A new cybercrime marketplace, OLVX, has emerged and is quickly gaining new customers looking to purchase tools to conduct online fraud and cyberattacks.
OLVX follows a recent trend where cybercrime marketplaces are increasingly hosted on the clearnet instead of the dark web, making them more accessible to a broader range of users and possible to promote through search engine optimization (SEO).
ZeroFox researchers, who first identified OLVX in early July 2023, have reported a substantial uptick in activity on the new marketplace in the fall, noting a rise in both sellers and buyers.
This rise in OLVX’s popularity is attributed to SEO efforts from the market’s admins, advertisements on hacker forums, promotion through the platform’s dedicated Telegram channel, and the hacking community’s “word of mouth.”.
“While the OLVX marketplace offers thousands of individual products across numerous categories, its site administrators maintain relationships with various cybercriminals who create custom toolkits and can obtain specialized files, thereby furthering OLVX’s ability to maintain and attract customers to the platform.” explains ZeroFox.
Buying on OLVX
OLVX does not use an escrow service like most markets of this kind, but instead offers a “deposit to direct payment” system supporting Bitcoin, Monero, Ethereum, Litecoin, TRON, Bitcoin Cash, Binance Coin, and Perfect Money.
This encourages additional spending for the users as funds are constantly available, so browsing leads to more frequent purchases.
Customers running low on funds are urged to “top-off” their accounts using a time-limited anonymized cryptocurrency address to maintain privacy and security.
While deposited funds make it easier to make purchases, they also make it easier for the marketplace operators to perform an exit scam to steal all deposited cryptocurrency.
What’s on sale
OLVX hosts thousands of low-cost digital items, software, and services to conduct cybercrime or enhance existing operations.
The items sold on OLVX can be summarized as follows:
- Access to compromised legitimate websites worldwide, with the ability to verify the connection before purchase. Prices are as low as under $5.
- Over 6,000 active cPanel accesses are available, presumably from compromised sites. Details like country, domain, hosting provider, and rankings are provided, with prices generally under $10.
- Compromised Remote Desktop Protocol and Secure Shell access to potentially legitimate servers, priced under $10, with verification of credentials’ validity before purchase. Pricing varies based on access level and system specs.

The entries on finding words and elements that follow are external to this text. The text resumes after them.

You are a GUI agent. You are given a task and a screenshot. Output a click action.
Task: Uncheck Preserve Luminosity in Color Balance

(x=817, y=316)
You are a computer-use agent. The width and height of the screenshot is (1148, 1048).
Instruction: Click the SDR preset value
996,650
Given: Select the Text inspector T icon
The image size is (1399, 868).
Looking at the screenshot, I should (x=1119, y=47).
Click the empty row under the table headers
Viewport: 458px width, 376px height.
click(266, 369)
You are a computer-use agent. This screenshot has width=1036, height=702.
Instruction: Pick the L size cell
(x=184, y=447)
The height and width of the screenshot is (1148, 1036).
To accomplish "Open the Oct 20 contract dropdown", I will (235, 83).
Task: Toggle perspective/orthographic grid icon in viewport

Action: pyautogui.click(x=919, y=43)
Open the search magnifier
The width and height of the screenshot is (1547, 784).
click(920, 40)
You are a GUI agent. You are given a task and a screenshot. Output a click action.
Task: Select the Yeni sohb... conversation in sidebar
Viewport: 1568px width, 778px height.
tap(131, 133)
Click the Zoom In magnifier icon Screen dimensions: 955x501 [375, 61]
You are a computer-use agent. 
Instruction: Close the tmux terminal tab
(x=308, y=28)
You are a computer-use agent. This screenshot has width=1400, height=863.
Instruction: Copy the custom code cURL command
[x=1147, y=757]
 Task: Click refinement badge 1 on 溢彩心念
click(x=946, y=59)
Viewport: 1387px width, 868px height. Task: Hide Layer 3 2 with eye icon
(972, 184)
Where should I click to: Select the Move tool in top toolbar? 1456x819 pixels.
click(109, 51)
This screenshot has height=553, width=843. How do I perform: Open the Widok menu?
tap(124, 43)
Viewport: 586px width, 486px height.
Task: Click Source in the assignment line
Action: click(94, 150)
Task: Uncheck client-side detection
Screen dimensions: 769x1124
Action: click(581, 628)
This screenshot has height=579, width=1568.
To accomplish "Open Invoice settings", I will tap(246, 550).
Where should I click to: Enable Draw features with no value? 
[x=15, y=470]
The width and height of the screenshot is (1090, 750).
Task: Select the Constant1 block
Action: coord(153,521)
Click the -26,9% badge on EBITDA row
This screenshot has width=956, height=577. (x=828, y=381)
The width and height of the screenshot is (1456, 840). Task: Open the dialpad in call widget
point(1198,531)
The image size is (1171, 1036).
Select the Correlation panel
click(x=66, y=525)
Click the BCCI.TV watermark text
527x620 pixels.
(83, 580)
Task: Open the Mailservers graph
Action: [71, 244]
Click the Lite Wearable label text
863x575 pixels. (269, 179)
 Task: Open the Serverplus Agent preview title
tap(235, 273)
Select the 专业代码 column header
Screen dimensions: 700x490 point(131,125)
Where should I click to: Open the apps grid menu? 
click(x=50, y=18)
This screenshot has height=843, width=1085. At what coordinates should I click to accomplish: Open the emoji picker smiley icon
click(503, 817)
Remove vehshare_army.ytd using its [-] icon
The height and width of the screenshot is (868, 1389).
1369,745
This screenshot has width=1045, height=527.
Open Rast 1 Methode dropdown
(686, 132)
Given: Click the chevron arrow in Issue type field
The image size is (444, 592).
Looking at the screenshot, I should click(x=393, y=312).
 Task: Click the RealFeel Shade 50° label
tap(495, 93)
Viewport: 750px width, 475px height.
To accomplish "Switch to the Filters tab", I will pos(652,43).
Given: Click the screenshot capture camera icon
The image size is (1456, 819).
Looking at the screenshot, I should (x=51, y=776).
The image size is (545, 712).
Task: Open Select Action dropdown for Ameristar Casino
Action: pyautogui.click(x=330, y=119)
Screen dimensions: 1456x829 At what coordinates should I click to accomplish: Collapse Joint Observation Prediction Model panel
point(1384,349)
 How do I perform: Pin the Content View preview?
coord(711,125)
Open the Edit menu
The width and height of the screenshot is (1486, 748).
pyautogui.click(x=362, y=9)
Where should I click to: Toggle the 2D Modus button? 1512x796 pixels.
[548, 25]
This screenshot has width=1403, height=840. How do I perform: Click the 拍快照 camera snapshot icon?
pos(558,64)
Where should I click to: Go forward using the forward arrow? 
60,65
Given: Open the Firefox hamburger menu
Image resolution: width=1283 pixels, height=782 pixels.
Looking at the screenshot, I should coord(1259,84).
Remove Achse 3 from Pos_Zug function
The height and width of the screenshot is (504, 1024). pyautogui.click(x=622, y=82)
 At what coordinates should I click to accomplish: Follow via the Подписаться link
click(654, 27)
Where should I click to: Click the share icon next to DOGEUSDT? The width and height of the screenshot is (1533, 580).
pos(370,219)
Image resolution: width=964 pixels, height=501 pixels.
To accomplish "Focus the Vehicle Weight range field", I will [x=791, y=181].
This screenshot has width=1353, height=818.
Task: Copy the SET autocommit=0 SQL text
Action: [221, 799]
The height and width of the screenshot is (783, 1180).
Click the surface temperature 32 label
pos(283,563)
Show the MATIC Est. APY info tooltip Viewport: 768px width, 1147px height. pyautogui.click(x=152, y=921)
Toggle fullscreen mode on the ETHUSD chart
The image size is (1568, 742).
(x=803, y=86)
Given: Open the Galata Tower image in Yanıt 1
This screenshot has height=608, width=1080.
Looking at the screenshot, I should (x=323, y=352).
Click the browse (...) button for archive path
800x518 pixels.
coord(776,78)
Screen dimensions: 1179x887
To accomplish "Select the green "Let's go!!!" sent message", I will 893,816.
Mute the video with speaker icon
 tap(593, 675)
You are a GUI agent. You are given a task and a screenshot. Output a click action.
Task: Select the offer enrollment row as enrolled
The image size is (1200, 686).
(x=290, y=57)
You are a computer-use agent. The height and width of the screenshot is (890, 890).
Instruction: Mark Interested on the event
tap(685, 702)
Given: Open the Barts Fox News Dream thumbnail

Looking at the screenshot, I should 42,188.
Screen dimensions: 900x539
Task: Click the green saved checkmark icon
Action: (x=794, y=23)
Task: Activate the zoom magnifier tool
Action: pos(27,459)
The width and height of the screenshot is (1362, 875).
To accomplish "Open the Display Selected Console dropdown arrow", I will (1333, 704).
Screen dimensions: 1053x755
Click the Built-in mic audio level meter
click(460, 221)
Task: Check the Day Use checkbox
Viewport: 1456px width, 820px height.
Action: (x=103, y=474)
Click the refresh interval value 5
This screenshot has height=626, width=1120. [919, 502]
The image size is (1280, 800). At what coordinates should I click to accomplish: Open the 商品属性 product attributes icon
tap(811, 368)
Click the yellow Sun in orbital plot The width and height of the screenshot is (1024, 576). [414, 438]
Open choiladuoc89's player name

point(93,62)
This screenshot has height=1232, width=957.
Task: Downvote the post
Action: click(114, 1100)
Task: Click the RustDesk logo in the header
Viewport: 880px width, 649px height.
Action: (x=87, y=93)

- Over 1,000 compromised SMTP accounts and scripts for running email campaigns, with prices less than $10.
- Over 8,000 compromised webmail credentials, allowing for searches of specific domains needed for social engineering attacks, priced at just a few dollars.
- Bulk lists containing email addresses and compromised credentials, used for large-scale attacks like phishing or brute force, priced between $1-200 depending on the database size, target, and country.
- Credentials from specific domains/services, including user to administrator access, with prices varying. Items for sale include accounts from adult websites, providing a social engineering angle.
- Pre-developed phishing kits, some with advanced features like 2FA bypass, priced up to $150 for feature-rich kits and below $20 for general pages. The kits target various sectors, including retail and finance.
Independently verifying the validity and quality of the above is impossible, given the nature of the platform.
However, OLVX’s rising popularity and reputable standing lend credibility to the authenticity of most available items.
Zerofox reports that activity on the platform culminates as we approach the holiday shopping period, so buyers are advised to maintain heightened vigilance to identify and avoid scams.